BEGIN
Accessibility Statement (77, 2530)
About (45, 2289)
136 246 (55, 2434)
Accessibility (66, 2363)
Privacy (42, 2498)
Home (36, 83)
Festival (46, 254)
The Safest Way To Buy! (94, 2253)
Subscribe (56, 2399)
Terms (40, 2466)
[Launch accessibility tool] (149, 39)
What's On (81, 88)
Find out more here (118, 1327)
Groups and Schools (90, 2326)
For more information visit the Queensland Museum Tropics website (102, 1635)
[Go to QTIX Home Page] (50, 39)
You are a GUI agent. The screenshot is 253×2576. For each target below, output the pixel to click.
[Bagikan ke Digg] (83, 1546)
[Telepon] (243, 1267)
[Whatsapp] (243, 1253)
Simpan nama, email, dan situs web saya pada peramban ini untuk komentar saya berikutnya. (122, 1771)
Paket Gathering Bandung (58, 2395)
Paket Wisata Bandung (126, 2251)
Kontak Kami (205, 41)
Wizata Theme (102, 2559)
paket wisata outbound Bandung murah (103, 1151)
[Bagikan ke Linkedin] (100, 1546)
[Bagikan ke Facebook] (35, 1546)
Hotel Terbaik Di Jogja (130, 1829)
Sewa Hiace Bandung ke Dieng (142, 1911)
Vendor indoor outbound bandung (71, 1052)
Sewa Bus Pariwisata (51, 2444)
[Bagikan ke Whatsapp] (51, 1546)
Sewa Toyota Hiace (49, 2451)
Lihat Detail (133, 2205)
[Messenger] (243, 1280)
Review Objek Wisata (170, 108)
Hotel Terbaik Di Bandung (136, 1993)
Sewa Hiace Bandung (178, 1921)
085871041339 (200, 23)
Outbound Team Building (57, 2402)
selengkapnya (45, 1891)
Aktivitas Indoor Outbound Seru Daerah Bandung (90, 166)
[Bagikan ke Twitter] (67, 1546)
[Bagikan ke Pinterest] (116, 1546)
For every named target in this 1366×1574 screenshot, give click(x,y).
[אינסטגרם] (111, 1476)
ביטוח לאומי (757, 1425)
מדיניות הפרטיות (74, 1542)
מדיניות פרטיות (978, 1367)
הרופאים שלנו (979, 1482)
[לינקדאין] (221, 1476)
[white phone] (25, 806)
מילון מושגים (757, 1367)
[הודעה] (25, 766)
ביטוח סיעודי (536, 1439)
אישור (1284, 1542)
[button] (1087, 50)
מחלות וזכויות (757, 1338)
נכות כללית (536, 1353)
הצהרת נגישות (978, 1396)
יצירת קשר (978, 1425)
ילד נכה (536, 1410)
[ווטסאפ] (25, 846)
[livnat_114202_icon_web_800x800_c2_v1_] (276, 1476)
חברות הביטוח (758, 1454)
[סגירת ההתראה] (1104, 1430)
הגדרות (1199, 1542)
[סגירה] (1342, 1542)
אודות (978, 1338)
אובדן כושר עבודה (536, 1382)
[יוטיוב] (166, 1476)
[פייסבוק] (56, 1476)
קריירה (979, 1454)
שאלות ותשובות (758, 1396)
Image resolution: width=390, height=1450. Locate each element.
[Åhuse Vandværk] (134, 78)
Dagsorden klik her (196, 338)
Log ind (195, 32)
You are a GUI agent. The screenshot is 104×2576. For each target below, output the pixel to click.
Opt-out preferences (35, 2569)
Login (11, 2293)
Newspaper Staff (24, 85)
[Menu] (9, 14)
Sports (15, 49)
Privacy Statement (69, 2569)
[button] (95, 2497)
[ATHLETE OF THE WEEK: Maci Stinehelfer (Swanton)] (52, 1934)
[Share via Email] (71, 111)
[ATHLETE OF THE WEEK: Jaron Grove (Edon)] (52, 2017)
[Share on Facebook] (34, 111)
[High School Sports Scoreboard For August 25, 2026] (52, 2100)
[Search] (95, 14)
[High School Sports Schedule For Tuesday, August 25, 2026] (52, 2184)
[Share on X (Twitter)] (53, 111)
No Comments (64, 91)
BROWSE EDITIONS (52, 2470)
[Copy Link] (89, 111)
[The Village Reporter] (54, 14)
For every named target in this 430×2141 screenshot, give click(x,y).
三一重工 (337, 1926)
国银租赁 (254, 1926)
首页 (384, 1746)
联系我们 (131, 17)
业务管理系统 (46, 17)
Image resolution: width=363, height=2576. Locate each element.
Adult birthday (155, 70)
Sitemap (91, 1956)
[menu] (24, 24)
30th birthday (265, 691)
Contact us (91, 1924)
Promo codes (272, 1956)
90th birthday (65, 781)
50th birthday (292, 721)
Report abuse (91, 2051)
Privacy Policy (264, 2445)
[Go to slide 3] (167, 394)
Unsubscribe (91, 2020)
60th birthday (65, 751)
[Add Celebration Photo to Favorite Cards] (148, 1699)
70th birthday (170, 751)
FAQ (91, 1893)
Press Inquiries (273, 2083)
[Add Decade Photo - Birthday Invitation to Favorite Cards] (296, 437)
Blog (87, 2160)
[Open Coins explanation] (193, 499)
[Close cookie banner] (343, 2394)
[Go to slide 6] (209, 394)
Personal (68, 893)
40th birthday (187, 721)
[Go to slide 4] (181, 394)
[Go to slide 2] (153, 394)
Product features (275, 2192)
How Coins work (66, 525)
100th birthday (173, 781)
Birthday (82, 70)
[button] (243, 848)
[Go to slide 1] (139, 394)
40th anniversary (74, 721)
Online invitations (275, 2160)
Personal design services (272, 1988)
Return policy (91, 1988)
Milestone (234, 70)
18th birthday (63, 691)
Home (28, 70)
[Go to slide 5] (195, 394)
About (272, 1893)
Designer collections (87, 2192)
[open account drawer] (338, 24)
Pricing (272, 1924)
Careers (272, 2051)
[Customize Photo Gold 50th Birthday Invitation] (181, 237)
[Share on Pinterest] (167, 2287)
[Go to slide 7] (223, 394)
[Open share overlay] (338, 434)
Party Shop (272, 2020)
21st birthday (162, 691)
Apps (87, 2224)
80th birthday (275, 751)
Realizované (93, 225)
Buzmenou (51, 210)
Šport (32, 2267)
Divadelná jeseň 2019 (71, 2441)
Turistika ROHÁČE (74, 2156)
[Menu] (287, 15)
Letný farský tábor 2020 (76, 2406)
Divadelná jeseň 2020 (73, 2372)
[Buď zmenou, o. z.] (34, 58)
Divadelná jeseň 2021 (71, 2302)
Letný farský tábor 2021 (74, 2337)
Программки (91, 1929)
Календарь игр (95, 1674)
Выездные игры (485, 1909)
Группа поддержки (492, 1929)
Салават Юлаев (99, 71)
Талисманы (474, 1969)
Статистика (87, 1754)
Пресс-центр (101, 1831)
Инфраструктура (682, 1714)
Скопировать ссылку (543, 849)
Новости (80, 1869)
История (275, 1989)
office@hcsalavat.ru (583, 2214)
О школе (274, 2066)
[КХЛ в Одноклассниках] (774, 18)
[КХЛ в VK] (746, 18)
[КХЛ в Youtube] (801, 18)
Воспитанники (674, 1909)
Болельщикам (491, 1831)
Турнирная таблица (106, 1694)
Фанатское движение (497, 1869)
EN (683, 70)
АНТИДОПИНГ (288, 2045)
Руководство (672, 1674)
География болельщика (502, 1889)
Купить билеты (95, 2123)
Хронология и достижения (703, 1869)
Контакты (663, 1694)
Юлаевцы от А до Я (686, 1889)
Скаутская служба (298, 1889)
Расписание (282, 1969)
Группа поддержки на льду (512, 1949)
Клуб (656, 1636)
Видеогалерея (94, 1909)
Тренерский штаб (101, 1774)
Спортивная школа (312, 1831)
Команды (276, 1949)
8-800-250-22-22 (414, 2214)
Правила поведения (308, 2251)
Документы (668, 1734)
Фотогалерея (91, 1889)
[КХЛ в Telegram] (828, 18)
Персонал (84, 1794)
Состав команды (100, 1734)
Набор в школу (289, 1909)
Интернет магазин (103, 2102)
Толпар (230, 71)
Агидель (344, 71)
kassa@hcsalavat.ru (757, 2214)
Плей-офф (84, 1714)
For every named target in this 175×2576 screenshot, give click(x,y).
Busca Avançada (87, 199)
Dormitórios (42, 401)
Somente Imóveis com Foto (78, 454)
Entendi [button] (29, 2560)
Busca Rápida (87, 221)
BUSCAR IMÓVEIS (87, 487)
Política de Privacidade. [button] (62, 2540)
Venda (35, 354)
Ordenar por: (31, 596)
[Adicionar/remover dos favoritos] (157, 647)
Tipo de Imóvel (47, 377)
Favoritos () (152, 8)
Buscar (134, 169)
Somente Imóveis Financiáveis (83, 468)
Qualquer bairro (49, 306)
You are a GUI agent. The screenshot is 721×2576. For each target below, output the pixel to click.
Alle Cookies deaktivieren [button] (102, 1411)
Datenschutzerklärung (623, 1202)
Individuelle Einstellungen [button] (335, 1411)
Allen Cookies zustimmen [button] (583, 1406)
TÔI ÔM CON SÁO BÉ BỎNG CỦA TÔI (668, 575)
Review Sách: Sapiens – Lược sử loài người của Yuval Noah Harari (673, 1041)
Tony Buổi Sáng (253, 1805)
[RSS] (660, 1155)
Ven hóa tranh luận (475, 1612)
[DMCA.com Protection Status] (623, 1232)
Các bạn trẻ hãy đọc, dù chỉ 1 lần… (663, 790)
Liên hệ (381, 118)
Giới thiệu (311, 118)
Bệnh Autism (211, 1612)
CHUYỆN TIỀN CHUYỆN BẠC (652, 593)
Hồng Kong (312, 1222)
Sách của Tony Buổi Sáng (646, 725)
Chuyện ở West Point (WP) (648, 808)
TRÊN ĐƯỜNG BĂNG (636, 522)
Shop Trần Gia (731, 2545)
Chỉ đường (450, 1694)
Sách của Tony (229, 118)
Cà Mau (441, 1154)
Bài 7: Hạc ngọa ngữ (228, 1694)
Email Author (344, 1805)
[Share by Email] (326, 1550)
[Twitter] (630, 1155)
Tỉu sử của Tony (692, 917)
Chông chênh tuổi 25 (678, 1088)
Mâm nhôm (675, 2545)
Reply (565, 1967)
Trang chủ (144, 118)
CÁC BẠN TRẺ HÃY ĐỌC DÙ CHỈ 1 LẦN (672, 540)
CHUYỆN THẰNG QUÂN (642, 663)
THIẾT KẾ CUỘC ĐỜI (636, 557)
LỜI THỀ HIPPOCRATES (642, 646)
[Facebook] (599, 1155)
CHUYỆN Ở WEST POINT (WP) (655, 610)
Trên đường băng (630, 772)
END
> How to complete this task: Taking the listing above line by line, say how many lines include the string "Coins", and give only that number.

> Reply: 2